Carolina Riveros, of the French Institute of Health and Medical Research, and colleagues analyzed the proportion of 594 randomized controlled drug trials carried out in 2009 that made it into a publication. They found that 297 (50%) of these drug studies posted in ClinicalTrials.gov lacked a corresponding article in any medically recognized journal, despite being completed an average of three years before Riveros and her colleagues' assessment.

"Our results have important implications for several stakeholders: patients and clinicians, authors, researchers performing systematic reviews and meta-analyses, methodologists, peer reviewers, developers of reporting guidelines and journal editors,” the authors commented in their PLOS Medicine study. “[O]ur results outline the importance of registries to improve transparency in clinical research by making information about clinical trials including results publicly available, which is the basis for well-informed decision making about patients' health."

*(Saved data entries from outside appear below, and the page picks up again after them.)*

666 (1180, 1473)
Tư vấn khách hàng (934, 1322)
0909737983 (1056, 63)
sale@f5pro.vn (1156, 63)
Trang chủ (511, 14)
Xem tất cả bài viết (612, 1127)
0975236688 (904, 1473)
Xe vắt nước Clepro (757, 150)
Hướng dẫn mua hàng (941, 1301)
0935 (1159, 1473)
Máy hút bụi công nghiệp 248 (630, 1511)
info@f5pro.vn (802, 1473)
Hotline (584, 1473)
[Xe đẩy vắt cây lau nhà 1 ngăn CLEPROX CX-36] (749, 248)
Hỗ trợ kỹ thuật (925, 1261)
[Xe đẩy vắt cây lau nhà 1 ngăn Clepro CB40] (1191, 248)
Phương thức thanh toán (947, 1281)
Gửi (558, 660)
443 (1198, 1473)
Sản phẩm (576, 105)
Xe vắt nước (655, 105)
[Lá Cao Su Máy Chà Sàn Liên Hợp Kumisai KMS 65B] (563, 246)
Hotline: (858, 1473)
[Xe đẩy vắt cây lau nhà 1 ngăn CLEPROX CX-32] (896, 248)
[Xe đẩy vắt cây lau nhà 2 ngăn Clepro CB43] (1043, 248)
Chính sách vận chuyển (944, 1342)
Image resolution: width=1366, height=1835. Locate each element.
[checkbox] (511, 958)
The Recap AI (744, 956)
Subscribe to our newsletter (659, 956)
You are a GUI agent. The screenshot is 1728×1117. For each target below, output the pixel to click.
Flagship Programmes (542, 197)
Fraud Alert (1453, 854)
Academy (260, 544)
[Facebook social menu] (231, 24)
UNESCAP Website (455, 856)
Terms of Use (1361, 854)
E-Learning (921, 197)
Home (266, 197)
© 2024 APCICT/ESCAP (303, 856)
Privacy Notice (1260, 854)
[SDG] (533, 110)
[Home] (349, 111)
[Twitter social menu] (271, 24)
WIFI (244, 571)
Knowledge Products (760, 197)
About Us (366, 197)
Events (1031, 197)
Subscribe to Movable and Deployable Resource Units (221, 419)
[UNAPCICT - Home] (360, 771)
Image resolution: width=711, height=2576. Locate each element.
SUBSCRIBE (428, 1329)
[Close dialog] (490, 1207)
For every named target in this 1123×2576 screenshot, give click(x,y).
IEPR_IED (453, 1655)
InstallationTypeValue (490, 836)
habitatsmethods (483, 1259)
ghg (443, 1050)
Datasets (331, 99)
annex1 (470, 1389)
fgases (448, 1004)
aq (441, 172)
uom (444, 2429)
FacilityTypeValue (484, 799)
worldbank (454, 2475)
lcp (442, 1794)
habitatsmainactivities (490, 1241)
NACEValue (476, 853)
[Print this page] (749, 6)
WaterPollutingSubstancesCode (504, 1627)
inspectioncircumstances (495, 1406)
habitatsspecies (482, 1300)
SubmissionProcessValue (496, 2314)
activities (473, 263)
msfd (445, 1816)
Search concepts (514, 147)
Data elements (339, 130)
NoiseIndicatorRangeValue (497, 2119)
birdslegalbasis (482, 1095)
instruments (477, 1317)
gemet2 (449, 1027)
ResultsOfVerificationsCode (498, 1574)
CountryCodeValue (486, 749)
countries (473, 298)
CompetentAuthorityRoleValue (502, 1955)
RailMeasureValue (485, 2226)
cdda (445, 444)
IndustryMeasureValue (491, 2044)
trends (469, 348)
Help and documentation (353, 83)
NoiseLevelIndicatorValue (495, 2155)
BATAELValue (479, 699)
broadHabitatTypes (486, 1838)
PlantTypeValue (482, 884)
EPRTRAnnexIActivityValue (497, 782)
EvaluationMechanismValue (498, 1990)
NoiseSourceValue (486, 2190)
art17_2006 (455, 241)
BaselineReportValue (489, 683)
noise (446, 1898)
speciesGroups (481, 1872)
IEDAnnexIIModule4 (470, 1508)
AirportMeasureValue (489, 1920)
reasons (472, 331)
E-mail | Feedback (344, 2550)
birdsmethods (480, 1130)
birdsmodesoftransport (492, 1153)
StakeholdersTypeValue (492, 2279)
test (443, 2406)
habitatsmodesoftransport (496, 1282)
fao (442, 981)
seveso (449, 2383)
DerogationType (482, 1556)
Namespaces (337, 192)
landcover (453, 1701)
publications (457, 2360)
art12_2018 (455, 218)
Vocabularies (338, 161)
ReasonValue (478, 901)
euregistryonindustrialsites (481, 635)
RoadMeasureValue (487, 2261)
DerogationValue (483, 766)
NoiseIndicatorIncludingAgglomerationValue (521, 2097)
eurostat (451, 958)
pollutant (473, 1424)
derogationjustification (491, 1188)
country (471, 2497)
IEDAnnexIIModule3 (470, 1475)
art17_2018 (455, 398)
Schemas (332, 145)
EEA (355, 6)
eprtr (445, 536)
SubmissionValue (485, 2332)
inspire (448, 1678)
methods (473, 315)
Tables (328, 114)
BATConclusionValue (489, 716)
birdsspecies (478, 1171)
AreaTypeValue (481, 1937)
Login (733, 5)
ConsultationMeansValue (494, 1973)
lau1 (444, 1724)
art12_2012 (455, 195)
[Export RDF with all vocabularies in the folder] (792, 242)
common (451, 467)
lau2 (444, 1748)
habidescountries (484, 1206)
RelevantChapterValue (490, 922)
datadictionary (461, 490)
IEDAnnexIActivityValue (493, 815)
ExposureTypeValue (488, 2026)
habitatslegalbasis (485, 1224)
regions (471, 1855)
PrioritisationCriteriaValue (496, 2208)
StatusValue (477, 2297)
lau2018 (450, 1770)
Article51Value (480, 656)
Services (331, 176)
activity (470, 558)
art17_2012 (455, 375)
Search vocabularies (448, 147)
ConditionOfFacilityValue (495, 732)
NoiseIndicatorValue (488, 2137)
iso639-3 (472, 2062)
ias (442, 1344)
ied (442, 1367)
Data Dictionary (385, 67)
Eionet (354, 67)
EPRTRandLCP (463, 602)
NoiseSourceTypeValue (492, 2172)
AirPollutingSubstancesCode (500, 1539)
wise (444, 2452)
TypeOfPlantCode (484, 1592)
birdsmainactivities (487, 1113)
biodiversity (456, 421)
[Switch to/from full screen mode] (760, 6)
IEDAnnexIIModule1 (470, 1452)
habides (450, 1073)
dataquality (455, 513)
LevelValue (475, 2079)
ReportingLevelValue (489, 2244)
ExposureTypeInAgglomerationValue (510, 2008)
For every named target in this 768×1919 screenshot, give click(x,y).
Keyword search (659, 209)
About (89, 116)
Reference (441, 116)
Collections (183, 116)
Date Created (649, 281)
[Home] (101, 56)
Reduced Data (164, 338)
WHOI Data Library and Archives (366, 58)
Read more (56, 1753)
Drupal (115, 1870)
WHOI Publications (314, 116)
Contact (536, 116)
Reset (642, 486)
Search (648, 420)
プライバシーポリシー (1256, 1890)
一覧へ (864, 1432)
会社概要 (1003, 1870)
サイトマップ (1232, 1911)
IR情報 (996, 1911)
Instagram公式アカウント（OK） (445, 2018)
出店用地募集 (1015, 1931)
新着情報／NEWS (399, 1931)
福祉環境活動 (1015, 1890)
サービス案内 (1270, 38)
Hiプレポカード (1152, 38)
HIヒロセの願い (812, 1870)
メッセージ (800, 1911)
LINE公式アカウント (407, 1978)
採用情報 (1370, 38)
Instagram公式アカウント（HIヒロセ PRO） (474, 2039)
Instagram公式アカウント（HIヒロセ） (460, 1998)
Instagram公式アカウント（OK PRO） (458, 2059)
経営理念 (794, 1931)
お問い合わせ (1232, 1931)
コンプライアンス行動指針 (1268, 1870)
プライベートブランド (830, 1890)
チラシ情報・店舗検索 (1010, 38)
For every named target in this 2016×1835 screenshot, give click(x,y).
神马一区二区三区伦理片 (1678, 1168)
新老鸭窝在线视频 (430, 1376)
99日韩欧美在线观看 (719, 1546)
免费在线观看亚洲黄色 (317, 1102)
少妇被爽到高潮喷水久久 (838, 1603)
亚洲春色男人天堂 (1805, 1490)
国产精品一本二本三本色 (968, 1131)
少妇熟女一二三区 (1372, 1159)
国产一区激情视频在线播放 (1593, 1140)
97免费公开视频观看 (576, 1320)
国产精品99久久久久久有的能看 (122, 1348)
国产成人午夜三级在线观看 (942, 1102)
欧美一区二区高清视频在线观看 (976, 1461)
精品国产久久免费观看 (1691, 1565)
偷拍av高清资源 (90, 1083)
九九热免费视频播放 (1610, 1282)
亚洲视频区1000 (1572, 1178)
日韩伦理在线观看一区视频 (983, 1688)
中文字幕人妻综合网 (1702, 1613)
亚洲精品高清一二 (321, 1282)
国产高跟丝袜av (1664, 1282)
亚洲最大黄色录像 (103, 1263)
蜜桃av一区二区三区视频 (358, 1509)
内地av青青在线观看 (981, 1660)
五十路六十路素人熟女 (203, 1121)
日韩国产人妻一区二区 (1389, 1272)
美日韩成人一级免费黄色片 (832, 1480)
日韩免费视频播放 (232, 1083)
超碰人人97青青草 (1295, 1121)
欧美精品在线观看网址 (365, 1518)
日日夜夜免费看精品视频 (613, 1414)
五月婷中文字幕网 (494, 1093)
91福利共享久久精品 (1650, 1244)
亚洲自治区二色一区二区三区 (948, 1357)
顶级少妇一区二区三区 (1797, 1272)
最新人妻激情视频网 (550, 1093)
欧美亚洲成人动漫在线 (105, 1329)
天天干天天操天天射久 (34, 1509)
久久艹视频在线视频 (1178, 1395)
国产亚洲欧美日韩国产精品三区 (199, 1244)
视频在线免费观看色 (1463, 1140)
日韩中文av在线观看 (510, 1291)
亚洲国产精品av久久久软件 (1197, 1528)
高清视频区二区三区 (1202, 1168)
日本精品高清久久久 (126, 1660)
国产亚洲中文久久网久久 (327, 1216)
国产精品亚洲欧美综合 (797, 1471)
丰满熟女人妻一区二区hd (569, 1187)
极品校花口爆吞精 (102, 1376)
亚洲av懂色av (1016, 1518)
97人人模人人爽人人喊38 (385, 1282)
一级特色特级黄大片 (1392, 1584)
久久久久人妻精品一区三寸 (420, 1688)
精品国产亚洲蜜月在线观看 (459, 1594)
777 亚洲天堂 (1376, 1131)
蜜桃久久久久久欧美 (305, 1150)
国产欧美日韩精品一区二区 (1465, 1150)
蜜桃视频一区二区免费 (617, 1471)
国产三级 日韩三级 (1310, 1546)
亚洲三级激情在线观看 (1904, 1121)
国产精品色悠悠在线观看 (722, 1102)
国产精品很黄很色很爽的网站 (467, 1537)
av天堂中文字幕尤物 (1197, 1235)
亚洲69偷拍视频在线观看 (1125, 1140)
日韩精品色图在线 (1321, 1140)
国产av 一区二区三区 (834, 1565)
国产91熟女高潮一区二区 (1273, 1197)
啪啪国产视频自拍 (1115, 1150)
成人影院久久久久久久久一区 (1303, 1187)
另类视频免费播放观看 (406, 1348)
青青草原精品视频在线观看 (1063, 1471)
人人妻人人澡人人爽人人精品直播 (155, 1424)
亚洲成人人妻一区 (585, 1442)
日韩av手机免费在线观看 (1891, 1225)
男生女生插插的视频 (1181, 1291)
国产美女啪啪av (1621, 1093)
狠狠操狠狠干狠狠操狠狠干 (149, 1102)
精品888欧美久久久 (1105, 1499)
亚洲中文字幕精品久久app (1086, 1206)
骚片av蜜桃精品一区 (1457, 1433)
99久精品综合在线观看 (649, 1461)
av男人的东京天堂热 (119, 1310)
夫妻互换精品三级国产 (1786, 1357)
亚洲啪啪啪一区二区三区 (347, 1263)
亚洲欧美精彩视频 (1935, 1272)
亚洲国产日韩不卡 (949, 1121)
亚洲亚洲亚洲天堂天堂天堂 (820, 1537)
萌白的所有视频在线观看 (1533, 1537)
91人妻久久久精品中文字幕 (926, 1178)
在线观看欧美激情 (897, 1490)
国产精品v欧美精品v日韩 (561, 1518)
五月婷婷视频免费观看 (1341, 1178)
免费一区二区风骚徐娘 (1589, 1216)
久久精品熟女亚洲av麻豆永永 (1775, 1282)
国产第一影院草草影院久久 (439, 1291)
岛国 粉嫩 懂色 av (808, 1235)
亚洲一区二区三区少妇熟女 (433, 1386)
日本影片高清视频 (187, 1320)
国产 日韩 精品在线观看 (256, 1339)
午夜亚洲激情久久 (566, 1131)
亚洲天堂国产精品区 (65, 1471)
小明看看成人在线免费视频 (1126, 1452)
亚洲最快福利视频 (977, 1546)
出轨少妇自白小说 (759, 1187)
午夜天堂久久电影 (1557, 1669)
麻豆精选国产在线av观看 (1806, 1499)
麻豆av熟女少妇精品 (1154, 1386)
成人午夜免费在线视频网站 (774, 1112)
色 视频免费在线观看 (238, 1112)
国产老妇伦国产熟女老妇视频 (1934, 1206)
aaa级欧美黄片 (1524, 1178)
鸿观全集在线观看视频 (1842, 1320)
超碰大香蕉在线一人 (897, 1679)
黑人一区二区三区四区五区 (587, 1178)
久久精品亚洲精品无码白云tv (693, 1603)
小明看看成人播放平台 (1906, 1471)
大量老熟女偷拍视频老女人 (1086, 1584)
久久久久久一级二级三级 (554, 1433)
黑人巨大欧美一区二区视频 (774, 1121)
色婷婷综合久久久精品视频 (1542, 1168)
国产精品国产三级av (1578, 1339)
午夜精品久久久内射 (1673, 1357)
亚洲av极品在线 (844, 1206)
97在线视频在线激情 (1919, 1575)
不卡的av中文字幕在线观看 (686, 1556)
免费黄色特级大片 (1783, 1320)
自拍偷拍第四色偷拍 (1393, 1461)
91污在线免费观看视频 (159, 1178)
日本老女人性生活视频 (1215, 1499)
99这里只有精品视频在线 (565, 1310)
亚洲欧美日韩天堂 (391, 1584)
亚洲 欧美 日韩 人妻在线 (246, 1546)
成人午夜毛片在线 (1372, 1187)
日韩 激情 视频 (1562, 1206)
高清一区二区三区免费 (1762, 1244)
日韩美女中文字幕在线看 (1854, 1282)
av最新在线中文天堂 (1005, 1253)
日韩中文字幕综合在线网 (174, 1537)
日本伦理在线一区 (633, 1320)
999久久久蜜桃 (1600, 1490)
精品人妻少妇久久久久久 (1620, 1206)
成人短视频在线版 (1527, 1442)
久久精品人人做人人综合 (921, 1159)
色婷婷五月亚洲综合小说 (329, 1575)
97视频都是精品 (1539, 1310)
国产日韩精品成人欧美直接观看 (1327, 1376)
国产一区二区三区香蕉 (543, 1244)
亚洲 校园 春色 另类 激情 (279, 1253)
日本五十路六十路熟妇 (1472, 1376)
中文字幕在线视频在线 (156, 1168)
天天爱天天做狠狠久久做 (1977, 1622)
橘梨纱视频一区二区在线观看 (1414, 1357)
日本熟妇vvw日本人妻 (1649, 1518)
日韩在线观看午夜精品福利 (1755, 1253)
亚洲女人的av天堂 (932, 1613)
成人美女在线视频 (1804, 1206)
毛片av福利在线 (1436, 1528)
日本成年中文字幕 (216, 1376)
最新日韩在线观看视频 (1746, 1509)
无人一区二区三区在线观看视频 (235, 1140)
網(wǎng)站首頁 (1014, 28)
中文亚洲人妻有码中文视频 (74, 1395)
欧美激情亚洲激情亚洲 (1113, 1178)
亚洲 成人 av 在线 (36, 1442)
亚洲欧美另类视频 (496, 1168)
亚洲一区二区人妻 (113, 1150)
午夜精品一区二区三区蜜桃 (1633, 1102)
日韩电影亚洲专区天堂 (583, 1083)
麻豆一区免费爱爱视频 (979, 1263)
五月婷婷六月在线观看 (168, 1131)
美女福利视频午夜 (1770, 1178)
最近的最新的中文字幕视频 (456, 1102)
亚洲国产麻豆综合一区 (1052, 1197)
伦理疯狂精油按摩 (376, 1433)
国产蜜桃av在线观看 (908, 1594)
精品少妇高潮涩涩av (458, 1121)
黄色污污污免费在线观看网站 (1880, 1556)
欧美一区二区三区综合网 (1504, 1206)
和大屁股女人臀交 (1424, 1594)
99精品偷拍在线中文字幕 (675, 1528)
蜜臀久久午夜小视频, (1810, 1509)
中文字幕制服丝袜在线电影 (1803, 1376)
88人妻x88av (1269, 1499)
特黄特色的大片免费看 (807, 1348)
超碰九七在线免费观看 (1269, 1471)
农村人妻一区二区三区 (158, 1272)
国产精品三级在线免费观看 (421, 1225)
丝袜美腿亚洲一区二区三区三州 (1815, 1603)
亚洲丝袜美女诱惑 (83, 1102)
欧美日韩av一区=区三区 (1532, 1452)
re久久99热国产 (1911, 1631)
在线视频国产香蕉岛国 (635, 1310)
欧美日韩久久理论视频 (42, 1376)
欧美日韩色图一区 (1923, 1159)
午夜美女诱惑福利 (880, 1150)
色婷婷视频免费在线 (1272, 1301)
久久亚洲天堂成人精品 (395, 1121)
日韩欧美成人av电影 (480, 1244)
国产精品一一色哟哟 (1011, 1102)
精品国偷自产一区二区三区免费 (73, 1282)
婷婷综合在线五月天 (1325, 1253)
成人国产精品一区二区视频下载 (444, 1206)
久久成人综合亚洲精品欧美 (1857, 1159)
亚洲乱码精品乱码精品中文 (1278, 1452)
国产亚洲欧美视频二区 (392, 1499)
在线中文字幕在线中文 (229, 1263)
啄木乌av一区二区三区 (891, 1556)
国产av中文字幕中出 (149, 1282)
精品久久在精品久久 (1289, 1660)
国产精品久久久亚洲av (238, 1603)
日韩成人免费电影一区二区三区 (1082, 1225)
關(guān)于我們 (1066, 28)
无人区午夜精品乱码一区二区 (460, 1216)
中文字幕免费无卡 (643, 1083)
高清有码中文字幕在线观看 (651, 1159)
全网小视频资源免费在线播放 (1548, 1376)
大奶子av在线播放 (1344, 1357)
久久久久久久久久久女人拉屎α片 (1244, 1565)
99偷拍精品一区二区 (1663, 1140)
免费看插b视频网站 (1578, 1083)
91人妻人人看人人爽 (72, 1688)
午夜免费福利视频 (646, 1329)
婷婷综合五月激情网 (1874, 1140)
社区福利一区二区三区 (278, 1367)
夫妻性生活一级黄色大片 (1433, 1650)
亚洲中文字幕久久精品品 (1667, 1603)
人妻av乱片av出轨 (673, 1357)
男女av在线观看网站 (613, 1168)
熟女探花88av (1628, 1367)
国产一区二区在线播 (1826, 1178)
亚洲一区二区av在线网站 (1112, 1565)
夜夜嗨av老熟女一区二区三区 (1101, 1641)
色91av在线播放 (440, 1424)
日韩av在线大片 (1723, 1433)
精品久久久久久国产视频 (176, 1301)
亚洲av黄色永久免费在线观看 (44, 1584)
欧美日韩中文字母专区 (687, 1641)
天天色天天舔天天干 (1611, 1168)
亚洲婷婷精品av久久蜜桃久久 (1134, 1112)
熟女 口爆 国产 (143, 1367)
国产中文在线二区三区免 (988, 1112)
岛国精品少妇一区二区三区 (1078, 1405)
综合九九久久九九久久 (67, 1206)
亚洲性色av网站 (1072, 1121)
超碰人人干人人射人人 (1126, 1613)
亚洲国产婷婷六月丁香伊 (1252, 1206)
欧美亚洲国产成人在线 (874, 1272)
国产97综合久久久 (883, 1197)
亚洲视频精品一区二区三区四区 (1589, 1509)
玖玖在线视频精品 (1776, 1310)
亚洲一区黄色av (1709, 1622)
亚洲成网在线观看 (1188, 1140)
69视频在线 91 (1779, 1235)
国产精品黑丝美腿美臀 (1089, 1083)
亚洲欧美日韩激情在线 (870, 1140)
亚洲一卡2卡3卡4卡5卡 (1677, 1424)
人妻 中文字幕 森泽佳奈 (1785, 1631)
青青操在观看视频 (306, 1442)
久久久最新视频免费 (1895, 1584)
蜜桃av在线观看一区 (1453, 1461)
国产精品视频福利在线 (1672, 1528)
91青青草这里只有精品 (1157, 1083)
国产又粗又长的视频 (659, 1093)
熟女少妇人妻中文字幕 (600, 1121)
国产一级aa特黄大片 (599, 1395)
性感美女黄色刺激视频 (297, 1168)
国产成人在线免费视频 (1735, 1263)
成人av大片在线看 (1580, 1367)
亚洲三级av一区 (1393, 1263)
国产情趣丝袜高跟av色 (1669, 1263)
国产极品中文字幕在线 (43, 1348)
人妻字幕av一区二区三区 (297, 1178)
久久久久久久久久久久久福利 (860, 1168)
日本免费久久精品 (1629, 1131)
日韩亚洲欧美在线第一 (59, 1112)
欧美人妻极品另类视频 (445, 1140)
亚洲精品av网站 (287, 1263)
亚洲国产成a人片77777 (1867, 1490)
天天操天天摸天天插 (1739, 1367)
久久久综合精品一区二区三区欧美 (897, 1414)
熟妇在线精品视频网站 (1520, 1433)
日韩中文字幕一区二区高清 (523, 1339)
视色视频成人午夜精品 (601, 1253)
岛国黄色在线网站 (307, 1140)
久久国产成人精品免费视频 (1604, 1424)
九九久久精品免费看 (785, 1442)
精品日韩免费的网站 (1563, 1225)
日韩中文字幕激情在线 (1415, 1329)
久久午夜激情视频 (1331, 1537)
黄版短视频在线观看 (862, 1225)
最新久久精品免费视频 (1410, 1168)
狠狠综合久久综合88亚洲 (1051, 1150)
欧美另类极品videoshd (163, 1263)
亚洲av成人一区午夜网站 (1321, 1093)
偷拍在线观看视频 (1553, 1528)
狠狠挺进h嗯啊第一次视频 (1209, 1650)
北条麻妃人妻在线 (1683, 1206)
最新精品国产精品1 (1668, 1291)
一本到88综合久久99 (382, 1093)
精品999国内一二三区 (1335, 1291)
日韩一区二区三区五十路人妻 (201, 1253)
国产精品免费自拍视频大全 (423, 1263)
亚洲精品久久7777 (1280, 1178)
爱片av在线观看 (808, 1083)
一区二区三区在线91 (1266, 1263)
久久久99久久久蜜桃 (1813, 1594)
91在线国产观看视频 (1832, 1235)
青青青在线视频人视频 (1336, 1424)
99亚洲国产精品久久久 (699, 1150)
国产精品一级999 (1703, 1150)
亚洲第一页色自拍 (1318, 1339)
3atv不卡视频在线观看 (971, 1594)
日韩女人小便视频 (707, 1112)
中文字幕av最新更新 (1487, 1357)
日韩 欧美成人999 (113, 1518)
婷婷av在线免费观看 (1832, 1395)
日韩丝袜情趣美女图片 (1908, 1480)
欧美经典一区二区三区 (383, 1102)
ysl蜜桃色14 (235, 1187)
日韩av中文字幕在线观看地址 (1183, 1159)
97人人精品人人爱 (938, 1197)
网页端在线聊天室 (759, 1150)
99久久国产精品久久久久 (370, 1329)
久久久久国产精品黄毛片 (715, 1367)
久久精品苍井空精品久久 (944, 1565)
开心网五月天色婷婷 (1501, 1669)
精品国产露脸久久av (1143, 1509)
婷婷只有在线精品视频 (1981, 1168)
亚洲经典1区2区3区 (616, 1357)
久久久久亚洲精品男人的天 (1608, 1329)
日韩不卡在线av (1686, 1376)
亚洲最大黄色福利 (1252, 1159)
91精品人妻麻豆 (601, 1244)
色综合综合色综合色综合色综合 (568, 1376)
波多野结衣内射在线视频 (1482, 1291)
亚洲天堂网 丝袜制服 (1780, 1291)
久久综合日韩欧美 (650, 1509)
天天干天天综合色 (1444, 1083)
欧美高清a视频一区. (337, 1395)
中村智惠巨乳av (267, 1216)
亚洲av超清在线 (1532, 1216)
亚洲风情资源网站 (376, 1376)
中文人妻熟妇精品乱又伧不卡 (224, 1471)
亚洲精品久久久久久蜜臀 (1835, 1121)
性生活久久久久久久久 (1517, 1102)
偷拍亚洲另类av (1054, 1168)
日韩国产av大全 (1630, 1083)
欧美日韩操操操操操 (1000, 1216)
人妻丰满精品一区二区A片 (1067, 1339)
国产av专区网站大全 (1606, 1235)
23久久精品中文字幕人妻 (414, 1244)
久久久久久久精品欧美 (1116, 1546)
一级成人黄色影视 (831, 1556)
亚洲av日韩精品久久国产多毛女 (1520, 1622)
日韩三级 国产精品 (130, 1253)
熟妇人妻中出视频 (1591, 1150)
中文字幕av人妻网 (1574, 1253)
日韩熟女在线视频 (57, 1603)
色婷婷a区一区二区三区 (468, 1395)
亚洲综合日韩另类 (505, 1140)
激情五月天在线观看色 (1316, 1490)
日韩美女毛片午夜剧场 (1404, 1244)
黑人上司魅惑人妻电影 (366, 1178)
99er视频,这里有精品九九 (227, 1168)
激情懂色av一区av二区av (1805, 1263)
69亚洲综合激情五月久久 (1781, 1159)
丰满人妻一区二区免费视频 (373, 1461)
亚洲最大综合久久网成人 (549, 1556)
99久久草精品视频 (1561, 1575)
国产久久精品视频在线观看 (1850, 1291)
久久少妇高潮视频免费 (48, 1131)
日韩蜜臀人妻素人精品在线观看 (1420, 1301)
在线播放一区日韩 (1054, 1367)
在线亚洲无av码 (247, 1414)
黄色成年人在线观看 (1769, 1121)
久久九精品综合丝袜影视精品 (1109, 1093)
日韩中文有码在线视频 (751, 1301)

The authors also found that many of the studies that actually did make it into a journal were not as comprehensive as their ClinicalTrials.gov supplement. Furthermore, certain types of outcomes were less likely to be published in journals than posted on the federal website — the most notable being “adverse events” and “serious adverse events” as well as flow of participants, which details the recruitment, treatment, follow-up and analysis of participants.

Although many unpublished trial outcomes are eventually published years later, the authors concluded that their study “highlight[s] the importance of extracting efficacy and safety data posted at ClinicalTrials.gov for trials whose results are not yet published but also for those with published results because … reporting was more complete at ClinicalTrials.gov.” They suggested implementing templates that allow for standardized reporting of trial results in journals “or broader mandatory registration of results for all trials may help further improve transparency."

The results of the Riveros study agrees with a 2009 study in PLOS Medicine, which also found varied reporting of completed trials and certain kinds of data. The authors of that study emphasized the importance of evidence-based medicine, which “can only be effective if all the results from clinical trials are published promptly in medical journals,” they wrote. “Unfortunately, the results of trials in which a new drug did not perform better than existing drugs or in which it had unwanted side effects often remain unpublished or only appear in the public domain many years after the drug has been approved for clinical use by the US Food and Drug Administration and other governmental bodies.”